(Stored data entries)
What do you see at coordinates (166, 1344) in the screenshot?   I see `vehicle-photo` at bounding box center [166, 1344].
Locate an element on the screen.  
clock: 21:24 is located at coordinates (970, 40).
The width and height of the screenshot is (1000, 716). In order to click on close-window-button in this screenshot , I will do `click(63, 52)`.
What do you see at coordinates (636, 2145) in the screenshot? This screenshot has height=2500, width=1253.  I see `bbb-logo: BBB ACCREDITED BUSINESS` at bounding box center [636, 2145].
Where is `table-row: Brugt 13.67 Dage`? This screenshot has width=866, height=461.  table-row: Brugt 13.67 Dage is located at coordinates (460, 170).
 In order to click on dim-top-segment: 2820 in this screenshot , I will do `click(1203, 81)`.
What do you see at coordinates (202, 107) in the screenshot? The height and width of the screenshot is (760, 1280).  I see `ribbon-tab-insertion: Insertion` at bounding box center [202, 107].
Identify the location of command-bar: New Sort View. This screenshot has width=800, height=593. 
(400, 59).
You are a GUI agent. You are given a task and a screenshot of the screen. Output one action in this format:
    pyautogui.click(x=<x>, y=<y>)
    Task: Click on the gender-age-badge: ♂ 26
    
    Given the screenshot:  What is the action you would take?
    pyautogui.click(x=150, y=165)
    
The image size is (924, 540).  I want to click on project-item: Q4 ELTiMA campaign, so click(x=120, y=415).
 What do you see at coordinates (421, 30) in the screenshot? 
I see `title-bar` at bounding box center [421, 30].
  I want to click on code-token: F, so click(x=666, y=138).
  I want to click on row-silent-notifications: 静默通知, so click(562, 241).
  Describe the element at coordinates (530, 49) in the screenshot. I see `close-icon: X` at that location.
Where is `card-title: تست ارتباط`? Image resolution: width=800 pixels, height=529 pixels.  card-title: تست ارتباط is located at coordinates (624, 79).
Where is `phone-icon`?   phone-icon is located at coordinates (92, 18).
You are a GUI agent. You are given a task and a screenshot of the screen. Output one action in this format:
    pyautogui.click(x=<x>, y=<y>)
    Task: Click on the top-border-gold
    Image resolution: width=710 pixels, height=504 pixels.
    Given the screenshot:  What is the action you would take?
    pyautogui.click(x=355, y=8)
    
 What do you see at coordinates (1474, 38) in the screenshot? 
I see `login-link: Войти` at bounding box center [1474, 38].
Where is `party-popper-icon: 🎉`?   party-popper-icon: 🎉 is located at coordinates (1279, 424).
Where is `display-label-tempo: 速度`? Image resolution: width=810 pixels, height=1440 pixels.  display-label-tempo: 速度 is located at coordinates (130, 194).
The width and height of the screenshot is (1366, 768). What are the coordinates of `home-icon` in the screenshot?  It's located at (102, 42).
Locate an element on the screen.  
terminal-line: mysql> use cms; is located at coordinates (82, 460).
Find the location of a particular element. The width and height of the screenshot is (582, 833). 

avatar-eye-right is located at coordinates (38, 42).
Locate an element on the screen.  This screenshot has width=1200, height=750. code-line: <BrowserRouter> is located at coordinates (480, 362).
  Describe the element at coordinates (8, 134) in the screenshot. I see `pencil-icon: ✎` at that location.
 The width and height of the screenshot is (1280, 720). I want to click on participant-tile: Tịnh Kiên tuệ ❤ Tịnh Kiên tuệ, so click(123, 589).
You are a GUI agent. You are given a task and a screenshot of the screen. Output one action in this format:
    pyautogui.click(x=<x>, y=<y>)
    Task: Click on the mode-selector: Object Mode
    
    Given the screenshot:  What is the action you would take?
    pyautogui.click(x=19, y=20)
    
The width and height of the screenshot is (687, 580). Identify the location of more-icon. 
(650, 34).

# [Your objective]
Copy out word for word the lines of the data between the line containing "coordinates (130, 194)." and the line containing "terminal-line: mysql> use", inclusive.

# [Your response]
Where is `display-label-tempo: 速度`? Image resolution: width=810 pixels, height=1440 pixels.  display-label-tempo: 速度 is located at coordinates (130, 194).
The width and height of the screenshot is (1366, 768). What are the coordinates of `home-icon` in the screenshot?  It's located at (102, 42).
Locate an element on the screen.  
terminal-line: mysql> use cms; is located at coordinates (82, 460).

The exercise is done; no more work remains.